Ausgangstext →
────────────────────
Im Athner Schuldendrama tauchten indes am Wochenende wieder Russen und Chinesen auf der Bühne auf. Griechischen Zeitungen zufolge hofft die Regierung auf insgesamt bis zu 15 Milliarden Euro durch Vorauszahlungen für die Nutzung des Hafens von Piräus, einen Einstieg bei der griechischen Eisenbahn und Transitgebühren für die geplante Erdgas-Pipeline Turkish Stream. Die internationale Finanzwelt forderte Athen auf dem Frühjahrstreffen des IWF und der Weltbank derweil eindringlich zu tiefgreifenden Reformen auf, um eine Staatspleite noch abzuwenden.

"Das griechische Schuldendrama geht in die nächste Runde", hatte Helaba-Analystin Claudia Windt am Freitag kommentiert. Denn spätestens an diesem Montag müsste eine belastbare Reformliste vorliegen, damit diese am Freitag von den Euro-Finanzministern bewertet werden kann. "Da dies nicht zu erwarten ist, wird das Feilschen um die nächsten Fälligkeiten und den angemessenen Kurs im Mai weitergehen", hatte die Marktexpertin gewarnt und zugleich auf die zunehmend prekärere Finanzlage Griechenlands verwiesen.

Das zuletzt fast verdrängte Griechenland-Thema dient laut Andreas Paciorek von CMC Markets aktuell als willkommenes Ventil für die längst erwartete Konsolidierung des Marktes. Für ihn wenig überraschend, denn nach der seit gut einem Quartal durchgängigen Rekordjagd zögen die Anleger nun eine erste Bilanz. Und da für weitere Käufe aktuell die Argumente fehlten, werde erst einmal Kasse gemacht. Immerhin hat der Dax im ersten Quartal gut 20 Prozent gewonnen und noch am 10. April ein Rekordhoch bei 12 390 Punkten erreicht.

"Die aktuelle Konsolidierung ist verständlich und sogar notwendig, um neue Kräfte für die nächste Aufwärtsbewegung zu sammeln", erläutert Philipp Müller, Portfolio Manager von der Performance IMC Vermögensverwaltung AG seine Sicht der Dinge. Wegen des billigen Geldes der Notenbanken, vor allem von der Europäischen Zentralbank (EZB), sowie dem zum US-Dollar schwachen Euro traut er dem Dax im Sommer einen Anstieg auf bis zu 13 500 Punkte zu.
────────────────────
Daten →
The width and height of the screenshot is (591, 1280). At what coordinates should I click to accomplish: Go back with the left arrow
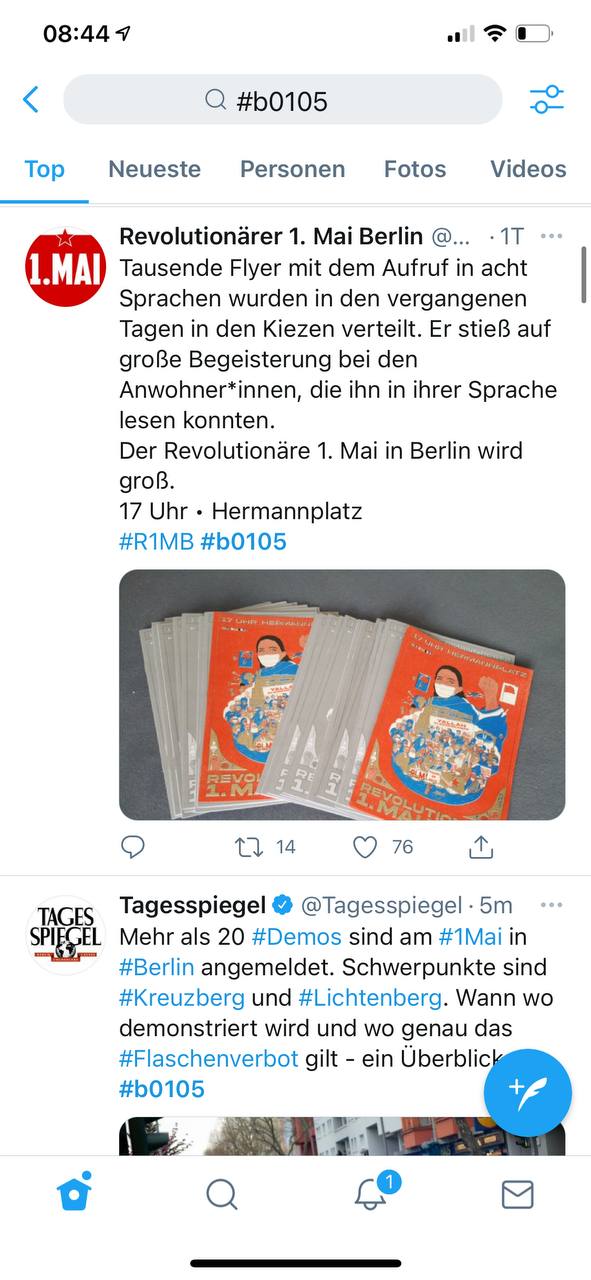coord(30,100)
────────────────────
Zu erledigende Aufgaben →
**1)** Beantworte anhand des Textes über das griechische Schuldendrama folgende Fragen:
(a) Auf welche Summe insgesamt hofft die griechische Regierung laut griechischen Zeitungen?
(b) Wie viel Prozent hat der Dax im ersten Quartal gewonnen?
(c) Bis auf wie viele Punkte traut Philipp Müller dem Dax im Sommer einen Anstieg zu?
**2)** Schreibe bitte aus dem Text über das griechische Schuldendrama den Abschnitt von „Das zuletzt fast“ bis einschließlich „390 Punkten erreicht.“ wortgetreu ab.
**3)** Nimm den Text über das griechische Schuldendrama an der Stelle wieder auf, an der er endet, und führe ihn weiter.
Die Daten stammen aus einer anderen Quelle.

Erwartete Antworten →
**1)**
(a) Auf bis zu 15 Milliarden Euro.
(b) Gut 20 Prozent.
(c) Bis zu 13 500 Punkte.

**2)**
Das zuletzt fast verdrängte Griechenland-Thema dient laut Andreas Paciorek von CMC Markets aktuell als willkommenes Ventil für die längst erwartete Konsolidierung des Marktes. Für ihn wenig überraschend, denn nach der seit gut einem Quartal durchgängigen Rekordjagd zögen die Anleger nun eine erste Bilanz. Und da für weitere Käufe aktuell die Argumente fehlten, werde erst einmal Kasse gemacht. Immerhin hat der Dax im ersten Quartal gut 20 Prozent gewonnen und noch am 10. April ein Rekordhoch bei 12 390 Punkten erreicht.

**3)**
Bis dahin aber könnte die Börsenweisheit "Sell in may and go away" womöglich schon ein guter Rat Mitte April sein, wie Marktexperte Daniel Saurenz von Feingold Research schreibt. Denn neben den Grexit-Sorgen könnten in der neuen Woche auch Konjunkturdaten den Druck auf die Börsen vergrößern. Beim am Dienstag erwarteten ZEW-Index, der die deutschen Konjunkturerwartungen von Finanzmarkt-Analysten widerspiegelt, und auch dem ifo-Geschäftsklima-Index als wichtigen Frühindikator für die deutsche Wirtschaftsentwicklung ist laut der Helaba der Spielraum nach oben inzwischen begrenzt. Claudia Windt erwartet daher auch von dieser Seite einen Dämpfer für die Aktienmärkte.

Weitere wichtige Daten werden am Donnerstag von den europäischen Einkaufsmanagerindizes für das Verarbeitende Gewerbe und den Dienstleistungsektor erwartet. Im spärlich gefüllten Konjunkturkalender der USA in der neuen Woche ragen nur die Auftragseingänge für langlebige Güter im März hervor, die am Freitag veröffentlicht werden. Diese zeigten in den letzten Monaten einen Abwärtstrend, der sich laut der Postbank weiter fortgesetzt haben dürfte, und untermauerten damit die konjunkturelle Schwächephase in den USA.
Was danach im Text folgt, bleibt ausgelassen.